In September 2014, a man who flew from Liberia to New Jersey was soon found to have Ebola marking the first case in the U.S. A nurse who cared for him also flew on two commercial flights shortly before she was diagnosed with the deadly virus.
But Namilae and Derjany’s research shows changing the way people board planes could reduce the transmission of such viruses. They are also expanding their research to include analyzing pedestrian density and movement in areas such as ticketing and security; boarding at the gate and baggage claim.
“We want to determine if there is anything we can do in terms of pedestrian flow that will reduce the spread of infection,” Namilae said.
The researchers are looking at various perimeters such as the size of waiting areas at the gate and how they are designed. The concern is real considering the International Air Transport Association predicts 7.2 billion passengers travelling in 2035, almost double the 3.8 billion air travelers in 2016. International passenger traffic rose 6.7 percent in 2016 compared to 2015, while domestic air travel rose 5.7 percent.
Namilae, the primary author on the two initial research papers that included professors from Arizona State University and Florida State University, studied the transmission of Ebola and other viruses using a multiscale, hybrid computer model. By applying mathematical models used in materials science such as molecular dynamics, passenger movement and boarding and deplaning was analyzed around a hypothetical infected passenger along with transmission rates and incubation periods for diseases.
The research, funded by a $240,000 National Science Foundation grant and also included touring various airports, found that the standard boarding scenario of passengers boarding a plane in three sections presented a 67 percent chance that more than 20 new air-travel-related infections could occur per month. The findings were based on data from the 2014 Ebola epidemic in Africa.

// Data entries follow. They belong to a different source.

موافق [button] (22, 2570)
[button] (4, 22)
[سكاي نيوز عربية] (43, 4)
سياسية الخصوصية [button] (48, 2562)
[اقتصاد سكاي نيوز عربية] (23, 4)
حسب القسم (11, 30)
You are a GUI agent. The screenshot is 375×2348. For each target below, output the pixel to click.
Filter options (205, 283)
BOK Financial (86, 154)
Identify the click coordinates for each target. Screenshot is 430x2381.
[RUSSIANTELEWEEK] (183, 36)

“Because of this pattern, the passageway is filled with passengers waiting to get to their seats, resulting in clustering,” the report states.
However, using a two-section strategy, which divides the plane into two sections and passengers randomly board, the risk is less because passengers may be in seats that are wider apart from each other which prevents clustering. The probability of 20 new air-travel related infections in this scenario drops to less than 40 percent.

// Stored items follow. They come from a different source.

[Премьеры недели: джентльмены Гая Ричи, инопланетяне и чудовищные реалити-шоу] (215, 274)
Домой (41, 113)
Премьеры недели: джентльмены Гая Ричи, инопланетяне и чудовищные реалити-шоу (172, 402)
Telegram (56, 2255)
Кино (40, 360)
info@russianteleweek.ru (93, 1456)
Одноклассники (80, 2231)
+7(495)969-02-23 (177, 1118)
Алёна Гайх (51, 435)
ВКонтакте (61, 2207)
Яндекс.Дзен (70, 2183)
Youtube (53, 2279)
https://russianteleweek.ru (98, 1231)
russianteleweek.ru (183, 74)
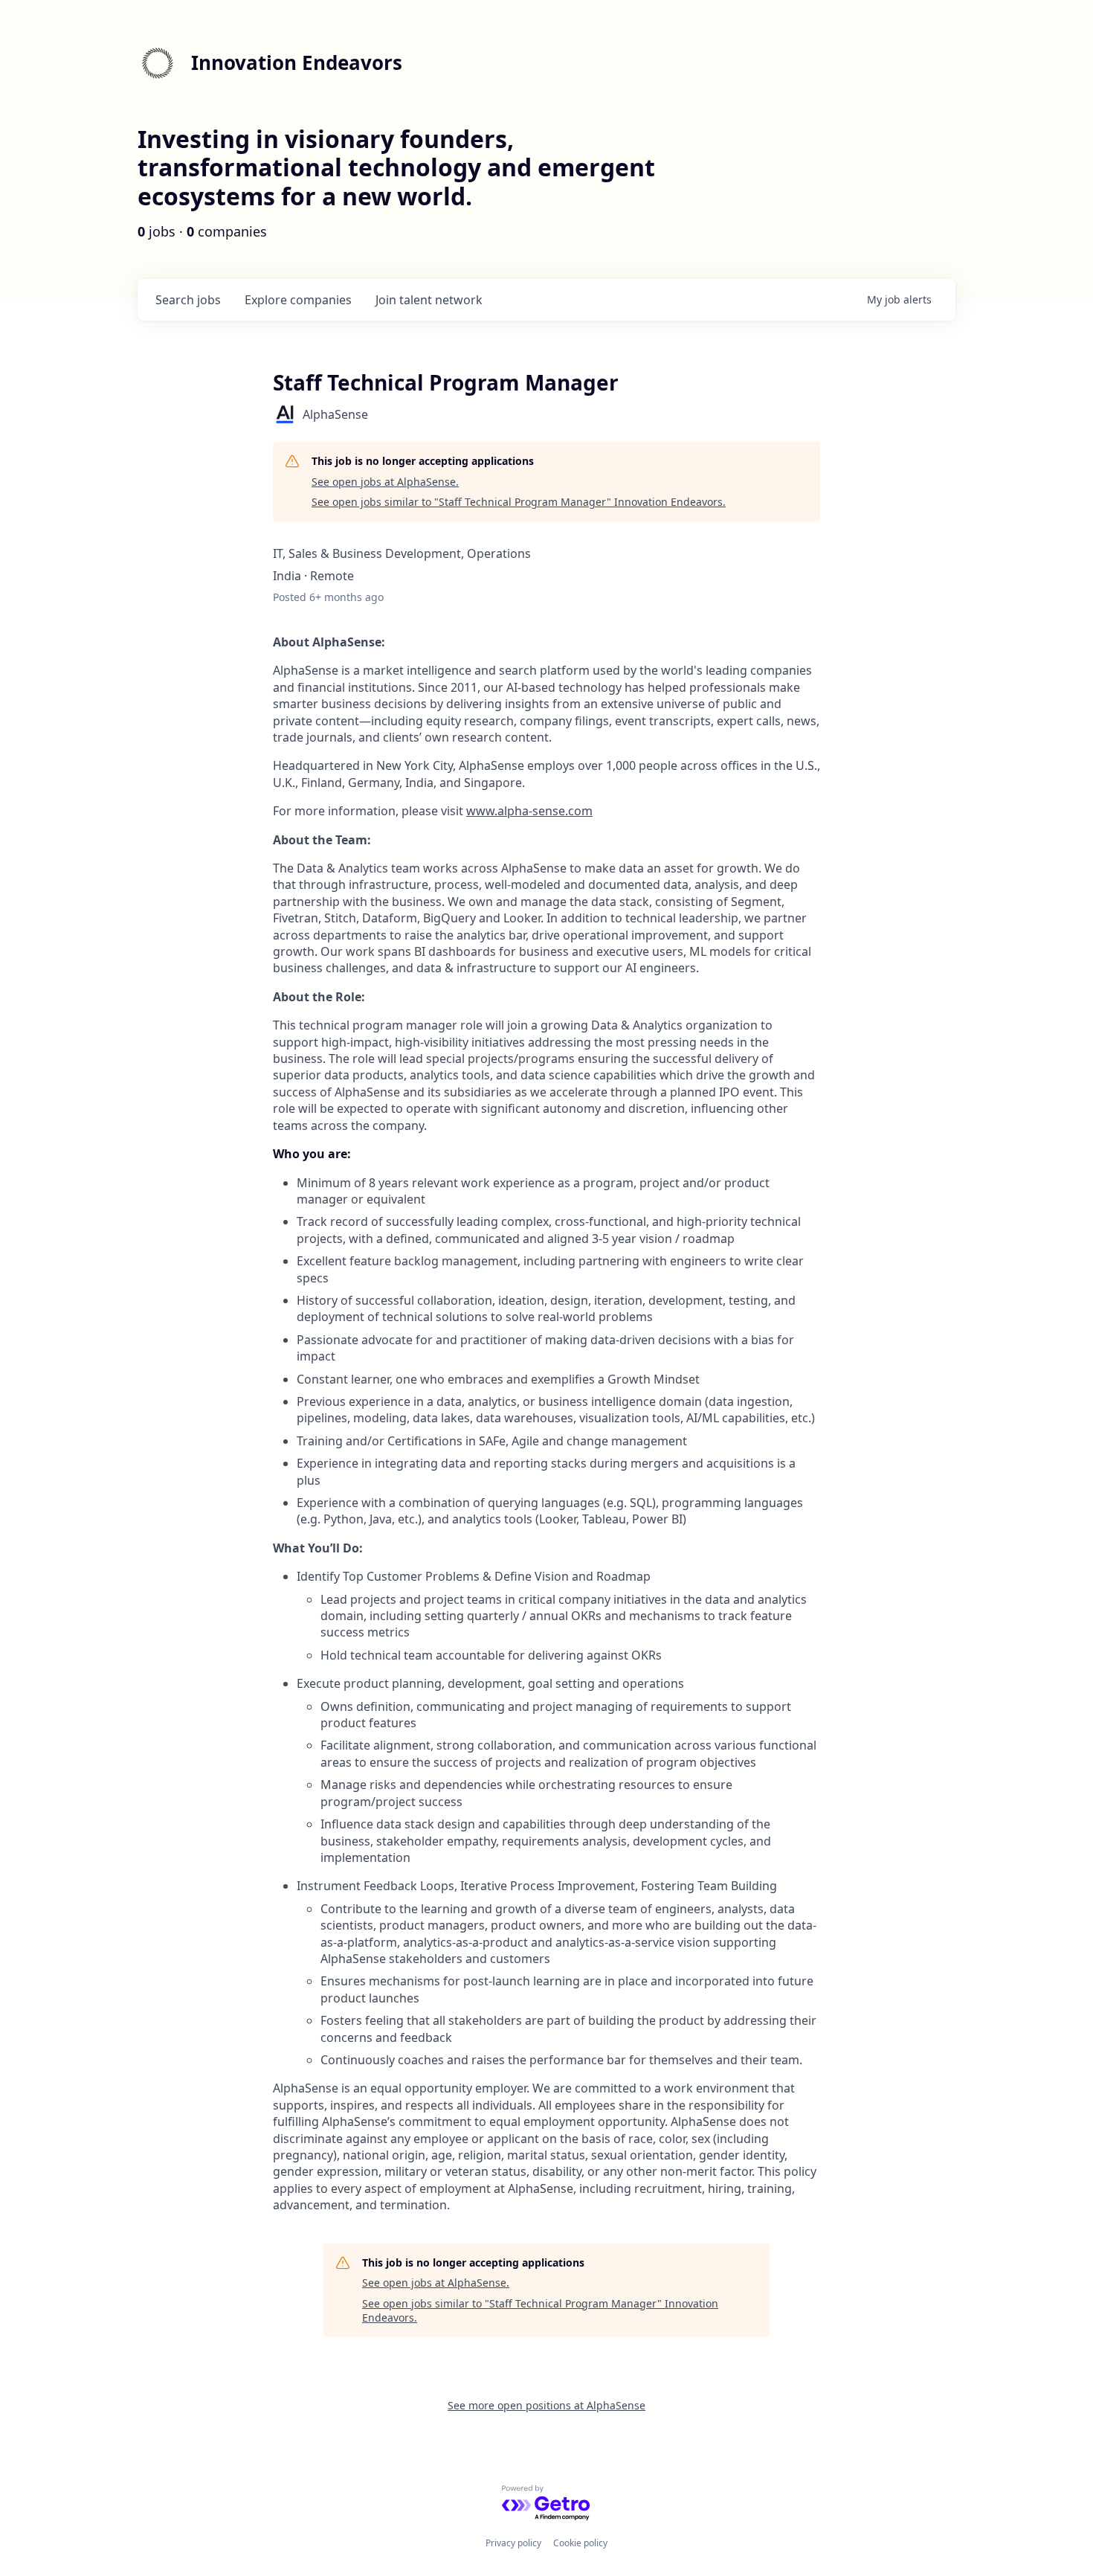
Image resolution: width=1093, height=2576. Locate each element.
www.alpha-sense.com (529, 811)
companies (298, 300)
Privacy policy (513, 2543)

The research found that smaller planes, like 50 seaters, would reduce the infection probability even further because of fewer passengers, a lower number of susceptible individuals within a given area and less time spent moving on the plane.
“These problems have inherent uncertainty, and significant computing capability is needed to address this uncertainty,” Namilae said.
In collaboration with professor Ashok Srinivasan of Florida State University, Namilae used the Blue Waters supercomputer at the National Center for Supercomputing Applications at the University of Illinois, Urbana-Champaign, which allows accessing 100,000 processors at a time.
Namilae and Derjany are gearing up to use the new Cray supercomputer at Embry-Riddle to understand how small changes in travel policies could also impact the spread of infectious diseases on a global scale. The studies include ensuring that any changes to reduce passenger contact doesn’t disrupt travel or cause an economic impact to airlines.
“We’re trying to find the best strategy so any changes don’t effect turn time, which is the amount of time the airplane spends on the ground loading and unloading passengers and cargo,” Derjany said.